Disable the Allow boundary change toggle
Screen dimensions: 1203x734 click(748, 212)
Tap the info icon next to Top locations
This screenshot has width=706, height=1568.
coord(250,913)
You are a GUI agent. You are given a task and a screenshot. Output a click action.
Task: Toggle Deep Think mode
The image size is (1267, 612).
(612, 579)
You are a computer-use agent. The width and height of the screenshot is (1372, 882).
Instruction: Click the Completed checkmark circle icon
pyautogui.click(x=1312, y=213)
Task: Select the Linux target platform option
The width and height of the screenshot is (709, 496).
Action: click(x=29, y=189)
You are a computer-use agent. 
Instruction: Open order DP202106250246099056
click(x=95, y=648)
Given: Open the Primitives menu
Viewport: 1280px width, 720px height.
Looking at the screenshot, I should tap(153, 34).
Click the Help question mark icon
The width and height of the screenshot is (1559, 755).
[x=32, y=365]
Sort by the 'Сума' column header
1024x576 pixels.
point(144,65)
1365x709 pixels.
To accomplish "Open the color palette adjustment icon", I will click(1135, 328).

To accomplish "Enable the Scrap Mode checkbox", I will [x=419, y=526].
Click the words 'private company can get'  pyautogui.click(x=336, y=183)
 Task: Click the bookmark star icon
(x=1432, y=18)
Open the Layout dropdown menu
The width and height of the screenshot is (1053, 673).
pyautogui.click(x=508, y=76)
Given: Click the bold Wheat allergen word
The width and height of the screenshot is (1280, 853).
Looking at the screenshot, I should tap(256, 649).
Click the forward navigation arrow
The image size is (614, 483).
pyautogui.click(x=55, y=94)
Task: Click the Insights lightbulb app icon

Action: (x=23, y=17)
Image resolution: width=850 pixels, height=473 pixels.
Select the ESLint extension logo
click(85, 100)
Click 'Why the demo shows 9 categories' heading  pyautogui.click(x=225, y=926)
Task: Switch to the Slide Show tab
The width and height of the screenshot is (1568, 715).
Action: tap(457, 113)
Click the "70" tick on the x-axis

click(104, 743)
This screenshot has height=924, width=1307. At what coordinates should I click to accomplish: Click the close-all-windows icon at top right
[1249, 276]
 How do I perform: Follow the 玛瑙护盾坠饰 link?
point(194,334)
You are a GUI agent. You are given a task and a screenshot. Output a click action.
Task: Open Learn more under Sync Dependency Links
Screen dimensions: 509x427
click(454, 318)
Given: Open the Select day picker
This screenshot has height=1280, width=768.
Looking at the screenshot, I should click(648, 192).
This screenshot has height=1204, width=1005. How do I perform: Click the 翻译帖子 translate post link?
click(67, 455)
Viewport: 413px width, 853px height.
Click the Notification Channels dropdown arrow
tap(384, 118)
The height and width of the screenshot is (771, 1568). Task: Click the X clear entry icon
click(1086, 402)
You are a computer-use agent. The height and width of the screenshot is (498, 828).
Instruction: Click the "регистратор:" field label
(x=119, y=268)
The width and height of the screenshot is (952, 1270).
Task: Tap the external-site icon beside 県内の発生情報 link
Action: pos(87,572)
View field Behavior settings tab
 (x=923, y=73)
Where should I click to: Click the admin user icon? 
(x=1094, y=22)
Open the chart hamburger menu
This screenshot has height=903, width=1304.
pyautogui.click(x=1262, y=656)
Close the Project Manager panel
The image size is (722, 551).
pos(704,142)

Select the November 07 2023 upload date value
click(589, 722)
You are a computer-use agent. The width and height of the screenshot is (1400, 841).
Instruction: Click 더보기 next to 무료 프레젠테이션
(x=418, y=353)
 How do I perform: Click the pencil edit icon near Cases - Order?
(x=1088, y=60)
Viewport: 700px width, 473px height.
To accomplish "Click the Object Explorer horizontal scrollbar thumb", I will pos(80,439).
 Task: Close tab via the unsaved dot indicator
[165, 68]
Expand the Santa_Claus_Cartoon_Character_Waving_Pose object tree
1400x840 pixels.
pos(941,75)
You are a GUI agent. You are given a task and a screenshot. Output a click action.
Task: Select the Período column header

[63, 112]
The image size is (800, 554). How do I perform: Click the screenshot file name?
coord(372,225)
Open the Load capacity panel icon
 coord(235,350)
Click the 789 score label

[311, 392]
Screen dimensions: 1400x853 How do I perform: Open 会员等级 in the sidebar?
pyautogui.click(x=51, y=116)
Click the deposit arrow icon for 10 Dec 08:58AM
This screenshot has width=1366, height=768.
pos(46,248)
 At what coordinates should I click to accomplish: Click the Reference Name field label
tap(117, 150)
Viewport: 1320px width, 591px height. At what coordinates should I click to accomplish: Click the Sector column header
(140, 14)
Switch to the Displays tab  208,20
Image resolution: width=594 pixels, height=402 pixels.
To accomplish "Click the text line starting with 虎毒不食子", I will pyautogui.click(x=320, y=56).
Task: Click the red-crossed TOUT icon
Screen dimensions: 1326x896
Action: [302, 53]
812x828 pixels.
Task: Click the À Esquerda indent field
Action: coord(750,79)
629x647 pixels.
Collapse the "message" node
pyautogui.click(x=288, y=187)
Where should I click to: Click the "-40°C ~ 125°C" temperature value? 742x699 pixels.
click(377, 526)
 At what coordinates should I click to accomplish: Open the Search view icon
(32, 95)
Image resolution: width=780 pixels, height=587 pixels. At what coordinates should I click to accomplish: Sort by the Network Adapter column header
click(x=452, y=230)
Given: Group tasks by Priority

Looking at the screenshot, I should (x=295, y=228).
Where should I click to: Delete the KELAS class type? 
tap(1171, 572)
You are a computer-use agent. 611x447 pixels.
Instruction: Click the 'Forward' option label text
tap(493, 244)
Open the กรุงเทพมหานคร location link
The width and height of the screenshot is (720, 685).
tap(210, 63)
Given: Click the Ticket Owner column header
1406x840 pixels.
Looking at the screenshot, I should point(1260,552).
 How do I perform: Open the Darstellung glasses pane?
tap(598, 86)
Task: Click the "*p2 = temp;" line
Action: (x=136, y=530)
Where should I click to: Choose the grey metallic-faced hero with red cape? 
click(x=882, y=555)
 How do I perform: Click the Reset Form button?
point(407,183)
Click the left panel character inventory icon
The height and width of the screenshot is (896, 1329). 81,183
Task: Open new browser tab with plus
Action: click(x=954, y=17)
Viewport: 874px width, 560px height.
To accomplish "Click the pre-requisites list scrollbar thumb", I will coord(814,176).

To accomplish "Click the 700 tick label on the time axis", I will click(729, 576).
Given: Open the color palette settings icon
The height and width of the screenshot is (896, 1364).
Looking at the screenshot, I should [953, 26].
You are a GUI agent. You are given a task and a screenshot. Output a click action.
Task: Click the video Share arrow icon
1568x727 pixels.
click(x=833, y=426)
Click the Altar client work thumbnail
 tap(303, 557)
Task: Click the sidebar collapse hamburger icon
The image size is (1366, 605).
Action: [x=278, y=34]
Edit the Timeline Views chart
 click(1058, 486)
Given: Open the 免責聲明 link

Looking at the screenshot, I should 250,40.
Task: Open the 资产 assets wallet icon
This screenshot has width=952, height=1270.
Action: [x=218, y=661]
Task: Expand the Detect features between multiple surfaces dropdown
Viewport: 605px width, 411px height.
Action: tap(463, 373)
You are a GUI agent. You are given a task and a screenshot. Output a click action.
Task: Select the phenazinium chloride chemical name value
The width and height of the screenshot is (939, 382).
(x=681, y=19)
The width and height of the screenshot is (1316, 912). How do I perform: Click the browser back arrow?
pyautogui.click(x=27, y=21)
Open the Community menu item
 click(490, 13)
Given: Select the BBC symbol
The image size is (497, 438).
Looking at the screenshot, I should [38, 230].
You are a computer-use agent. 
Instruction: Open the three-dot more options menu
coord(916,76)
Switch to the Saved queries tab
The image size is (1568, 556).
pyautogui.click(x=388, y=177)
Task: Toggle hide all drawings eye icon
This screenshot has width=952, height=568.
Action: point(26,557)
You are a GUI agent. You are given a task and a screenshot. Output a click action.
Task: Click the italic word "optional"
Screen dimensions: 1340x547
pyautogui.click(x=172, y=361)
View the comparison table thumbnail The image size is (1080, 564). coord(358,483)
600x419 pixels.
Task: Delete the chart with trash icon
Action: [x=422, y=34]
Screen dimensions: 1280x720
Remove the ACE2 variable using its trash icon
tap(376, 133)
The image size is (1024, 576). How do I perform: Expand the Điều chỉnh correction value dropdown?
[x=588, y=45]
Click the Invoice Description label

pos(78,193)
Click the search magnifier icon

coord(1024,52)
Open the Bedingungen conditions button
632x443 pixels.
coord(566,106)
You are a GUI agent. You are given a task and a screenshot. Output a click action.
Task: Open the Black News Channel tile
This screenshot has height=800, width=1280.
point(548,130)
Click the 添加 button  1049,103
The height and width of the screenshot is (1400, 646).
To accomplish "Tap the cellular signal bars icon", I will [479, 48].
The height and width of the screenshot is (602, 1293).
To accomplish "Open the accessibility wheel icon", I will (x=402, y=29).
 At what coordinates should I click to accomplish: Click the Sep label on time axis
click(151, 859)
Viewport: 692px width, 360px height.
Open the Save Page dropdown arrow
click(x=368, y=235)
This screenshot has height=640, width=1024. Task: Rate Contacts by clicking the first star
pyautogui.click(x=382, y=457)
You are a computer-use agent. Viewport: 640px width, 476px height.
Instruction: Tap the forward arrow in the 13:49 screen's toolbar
• • • • •
§ **Exercise details**: Please update everything from the start of the records down to the line containing "click(104, 743)", replacing "Linux" with "Windows" and leaving all else unchanged.

§ **Worked answer**:
Disable the Allow boundary change toggle
Screen dimensions: 1203x734 click(748, 212)
Tap the info icon next to Top locations
This screenshot has width=706, height=1568.
coord(250,913)
You are a GUI agent. You are given a task and a screenshot. Output a click action.
Task: Toggle Deep Think mode
The image size is (1267, 612).
(612, 579)
You are a computer-use agent. The width and height of the screenshot is (1372, 882).
Instruction: Click the Completed checkmark circle icon
pyautogui.click(x=1312, y=213)
Task: Select the Windows target platform option
The width and height of the screenshot is (709, 496).
Action: click(x=29, y=189)
You are a computer-use agent. 
Instruction: Open order DP202106250246099056
click(x=95, y=648)
Given: Open the Primitives menu
Viewport: 1280px width, 720px height.
Looking at the screenshot, I should tap(153, 34).
Click the Help question mark icon
The width and height of the screenshot is (1559, 755).
[x=32, y=365]
Sort by the 'Сума' column header
1024x576 pixels.
point(144,65)
1365x709 pixels.
To accomplish "Open the color palette adjustment icon", I will click(1135, 328).

To accomplish "Enable the Scrap Mode checkbox", I will [x=419, y=526].
Click the words 'private company can get'  pyautogui.click(x=336, y=183)
 Task: Click the bookmark star icon
(x=1432, y=18)
Open the Layout dropdown menu
The width and height of the screenshot is (1053, 673).
pyautogui.click(x=508, y=76)
Given: Click the bold Wheat allergen word
The width and height of the screenshot is (1280, 853).
Looking at the screenshot, I should tap(256, 649).
Click the forward navigation arrow
The image size is (614, 483).
pyautogui.click(x=55, y=94)
Task: Click the Insights lightbulb app icon

Action: (x=23, y=17)
Image resolution: width=850 pixels, height=473 pixels.
Select the ESLint extension logo
click(85, 100)
Click 'Why the demo shows 9 categories' heading  pyautogui.click(x=225, y=926)
Task: Switch to the Slide Show tab
The width and height of the screenshot is (1568, 715).
Action: tap(457, 113)
Click the "70" tick on the x-axis

click(104, 743)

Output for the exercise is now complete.